How to prevent Card Testing

[Maxwell83]

I have 2 websites both built on Wordpress, using gravity forms with Stripe payment integration.

I have noticed that both site will get hit by a wave of card testers at the same time every day, for about 30 minutes. They rarely even try and submit the payment - most attempts show in Stripe as "Incomplete - The customer has not entered their payment method.". The odd one is attempted and always fails.

This has been going on for months and they use random email addresses from domains I've never heard of, and fake names etc - nothing is used twice so I can't block them based on identifying data.

I spoke to Stripe and they advised implementing reCAPTCHA, so I have "V2 Invisible" now on one of the sites. Nothing on the other. This seems to make no difference as they attempt the same amount on both sites. I did have V3 for a while but that also made no difference.

I don't think they actually want what I am selling - its more of an advice service with digital documents that is specific to the info the customer provides, so it has no resale value to because its no use to anyone but the customer. They are simply testing the cards to see the result.

None of the attempted payments have gone through - but I would like to figure how to stop this without adding too much friction for genuine customers before one does go through and I don't realise.

 

[Maxwell83]

I've just noticed that 99% of these attempts are using the Stripe 'LINK' option - I've turned that off temporarily so will see how that goes.

 

[ctrlbrk]

I have 2 websites both built on Wordpress, using gravity forms with Stripe payment integration.

I have noticed that both site will get hit by a wave of card testers at the same time every day, for about 30 minutes. They rarely even try and submit the payment - most attempts show in Stripe as "Incomplete - The customer has not entered their payment method.". The odd one is attempted and always fails.

This has been going on for months and they use random email addresses from domains I've never heard of, and fake names etc - nothing is used twice so I can't block them based on identifying data.

I spoke to Stripe and they advised implementing reCAPTCHA, so I have "V2 Invisible" now on one of the sites. Nothing on the other. This seems to make no difference as they attempt the same amount on both sites. I did have V3 for a while but that also made no difference.

I don't think they actually want what I am selling - its more of an advice service with digital documents that is specific to the info the customer provides, so it has no resale value to because its no use to anyone but the customer. They are simply testing the cards to see the result.

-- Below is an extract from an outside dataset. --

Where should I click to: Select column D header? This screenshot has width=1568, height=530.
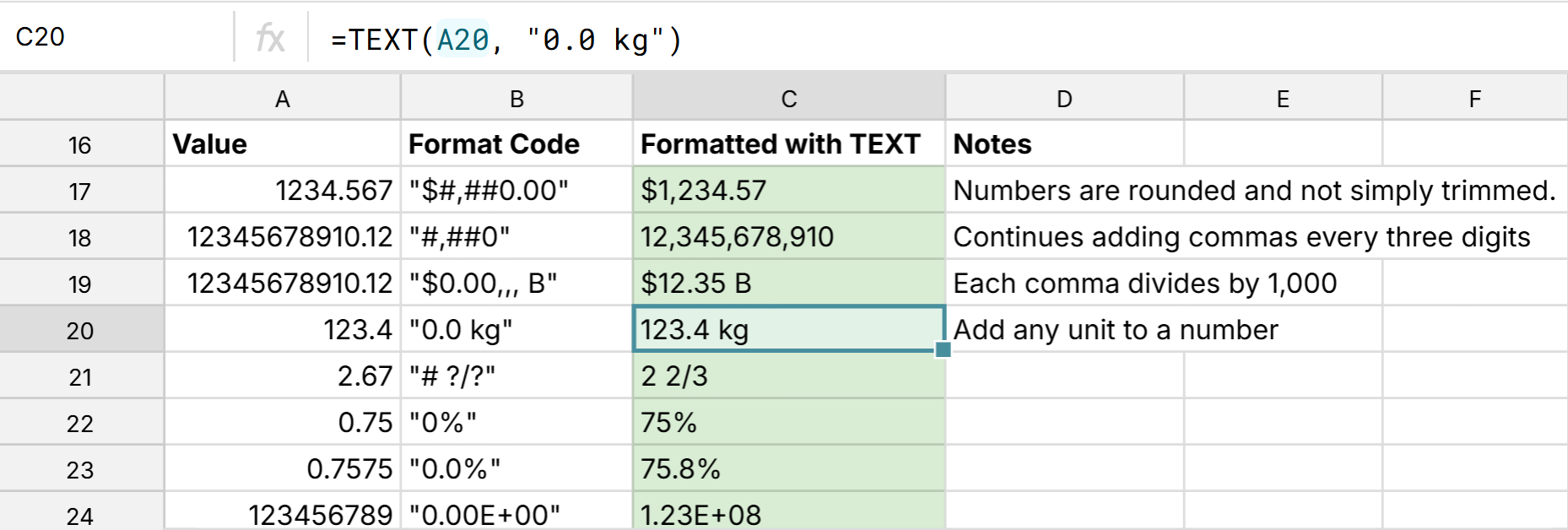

None of the attempted payments have gone through - but I would like to figure how to stop this without adding too much friction for genuine customers before one does go through and I don't realise.

Yes, I think they're exploiting your website to validate whether the card details they have can be used (presumably elsewhere for fraudulent transactions) or not.

May I ask, how long have you had your site live for, and how long have you had this problem for?

 

[fisicx]

Get rid of the stripe link. You get exactly the same issues with PayPal.

You are far better off dropping gravity forms and replacing with the stripe plugin. Even better, use the API and you will never have a problem.

We did this on our car club site and not had an issue in 5 years of use.

These scammers have bots trawling sites for payment links. Once found they get sold on the dark web.

 

[Maxwell83]

Yes, I think they're exploiting your website to validate whether the card details they have can be used (presumably for fraudulent transactions) or not.

May I ask, how long have you had your site live for, and how long have you had this problem for?

The site has been runing for coming up on 8 years soon. Always with Gravity forms & Stripe. The issue started around 6 months ago - the same time I started accepting Stripe's Link payments! Having turned that off now, I will monitor and see if the issue persists.

 

[Maxwell83]

Get rid of the stripe link. You get exactly the same issues with PayPal.

You are far better off dropping gravity forms and replacing with the stripe plugin. Even better, use the API and you will never have a problem.

We did this on our car club site and not had an issue in 5 years of use.

These scammers have bots trawling sites for payment links. Once found they get sold on the dark web.

Thanks, I've turned off Link - hardly any of my customers have actually used it and I don't expect the lack of it will turn people away; they don't even know the feature is available until they're checking out so they've clearly decided to pay before knowing Link was an option. In other words, I don't think disabling it will hurt conversion rates.